Perspectives and policy context
Government officials defend high detention levels as necessary to enforce immigration laws and protect public safety. DHS says its priorities focus on border security and people who pose risks, while also processing large numbers of new arrivals.
- Immigrant rights groups counter that detaining mostly non-criminal people in remote prisons is costly and inhumane.
- Legal scholars warn that extended civil detention raises due process concerns, especially when bond is denied or delayed.
- Lawmakers have proposed bills to curb private detention, expand bond access, and invest in case management programs, but no sweeping overhaul has passed.
ICE continues to update detention counts and facility data, though researchers say transparency gaps persist, including incomplete reporting by some sites. One official resource for detention and facility guidance is: ICE Detention Management.
For families facing these decisions, the human story comes first: a mother juggling two jobs while her spouse sits in custody three states away; kids asking when dad is coming home; an attorney saying the next hearing is months out.

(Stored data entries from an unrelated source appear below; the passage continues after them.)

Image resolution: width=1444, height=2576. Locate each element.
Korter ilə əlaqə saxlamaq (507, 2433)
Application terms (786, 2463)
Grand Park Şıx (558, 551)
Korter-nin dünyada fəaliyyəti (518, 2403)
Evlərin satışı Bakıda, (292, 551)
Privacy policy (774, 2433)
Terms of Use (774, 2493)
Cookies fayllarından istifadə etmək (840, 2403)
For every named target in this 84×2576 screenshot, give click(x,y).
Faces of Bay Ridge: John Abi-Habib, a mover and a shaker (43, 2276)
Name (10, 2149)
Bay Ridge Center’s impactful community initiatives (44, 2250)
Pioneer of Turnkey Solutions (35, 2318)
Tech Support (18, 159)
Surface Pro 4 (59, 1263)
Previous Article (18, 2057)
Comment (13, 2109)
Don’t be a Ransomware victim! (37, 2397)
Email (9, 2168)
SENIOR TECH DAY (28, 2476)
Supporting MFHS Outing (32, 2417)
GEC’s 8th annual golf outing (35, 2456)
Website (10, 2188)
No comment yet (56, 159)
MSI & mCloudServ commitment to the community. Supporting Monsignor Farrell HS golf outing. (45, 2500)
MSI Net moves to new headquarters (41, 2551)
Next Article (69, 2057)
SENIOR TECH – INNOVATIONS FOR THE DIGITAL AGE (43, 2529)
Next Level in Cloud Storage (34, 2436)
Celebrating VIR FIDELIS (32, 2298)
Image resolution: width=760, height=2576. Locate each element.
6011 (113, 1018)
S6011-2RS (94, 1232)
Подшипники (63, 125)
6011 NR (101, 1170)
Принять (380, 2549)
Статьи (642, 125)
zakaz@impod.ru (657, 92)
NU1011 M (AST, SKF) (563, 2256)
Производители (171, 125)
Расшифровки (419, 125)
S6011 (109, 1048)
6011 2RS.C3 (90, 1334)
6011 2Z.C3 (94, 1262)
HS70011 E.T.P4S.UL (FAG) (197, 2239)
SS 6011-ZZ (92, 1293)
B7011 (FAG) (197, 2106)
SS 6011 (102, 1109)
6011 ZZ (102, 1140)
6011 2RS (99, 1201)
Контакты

In that space, “self-deportation” might sound like control — a ticket out of confinement — but it can also close doors, create long bars to reentry, and force a move back to a country the family barely knows anymore.
Even without a headline-grabbing case, the pattern is familiar to anyone working in detention defense today: record ICE Detention numbers meet slow-moving deportation processes. When hope rests on a paper approval and a hearing months away, people sometimes choose the only certain date on the calendar: the departure flight. The broader policy question remains whether a civil system built to sort immigration status should keep so many people locked up long enough that leaving on their own feels like the only way to come home again someday.
This Article in a Nutshell
The article examines how record ICE detention numbers in 2025, court backlogs, and inconsistent bond decisions push some detainees — including those with approved family-based petitions or pending Form I-485 applications — toward voluntary departure. Federal data show roughly 58,766 people detained as of September 15, 2025, with 70.8% having no criminal convictions and over 90% held in private facilities. Detention overcrowding and limited access to counsel amplify pressure. Legal paths include bond motions, appeals to the BIA using Form EOIR-26, and discretionary stays like Form I-246. Advocates call for community-based alternatives, greater transparency, and legal representation to protect families and reduce harmful separations.